With Empowered alone, a d6 has a 1/2 chance of being rerolled, and a 1/2 chance of not being rerolled. If it's not rerolled, its expected value is 1/3 * (4 + 5 + 6) = 5. If it is rerolled, without FoP, its expected value is 3.5. So overall its expected value is 1/2 * 3.5 + 1/2 * 5 = 4.25.
With FoP alone, there's a 1/6 chance the die is a 1, and therefore gets rerolled, with an expected value of 3.5. There's a 5/6 chance it isn't, with an expected value of 1/5 * (2 + 3 + 4 + 5 + 6) = 4. So overall we get an expected value of 1/6 * 3.5 + 5/6 * 4 = 3.92.
Nesting FoP into Empowered, we get
1/2 * 3.92 + 1/2 * 5 = 4.46
But, if you're using empowered spell on a fireball, you might have more dice that are below average than you are allowed to reroll.
Suppose your CHA mod is 4.
Strictly speaking we need to consider each case separately, from 1 die below average to all 8, because conditioning on the number of dice you are rerolling changes the expected value of the remaining dice.
Dice that are rerolled have an expected value of 4.46; dice that aren't rerolled but could have been have an expected value of 5. Dice that aren't rerolled because we couldn't afford to reroll them have a really complicated expected value that depends on the number of other dice in this category, since we'll obviously reroll the lowest ones first.
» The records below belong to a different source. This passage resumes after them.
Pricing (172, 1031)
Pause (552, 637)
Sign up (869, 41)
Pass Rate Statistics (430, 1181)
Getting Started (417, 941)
The distribution of the number of dice, k, that we would want to reroll is just a binomial, with n = 8 and p = 1/2.
For k = 1 through 4, the expected value of the fireball is just:
k * 4.46 + (8 - k) * 5
For k = 5, the 5th die will usually be a 3 (probability nearly 87% there is at least one, from the Binomial(5,1/3)), but will sometimes be a 2 (probability nearly 13%). So ignoring the 0.4% chance that all 5 are 1s, the 5th die has an expected value of 0.87 * 3 + 0.13 * 2 = 2.87.
Then it gets hairier, since with k = 6, we need to consider the highest die and the second highest die separately...
To be honest, it gets complex enough at that point that it seems like just doing the simulation is the easiest way to go.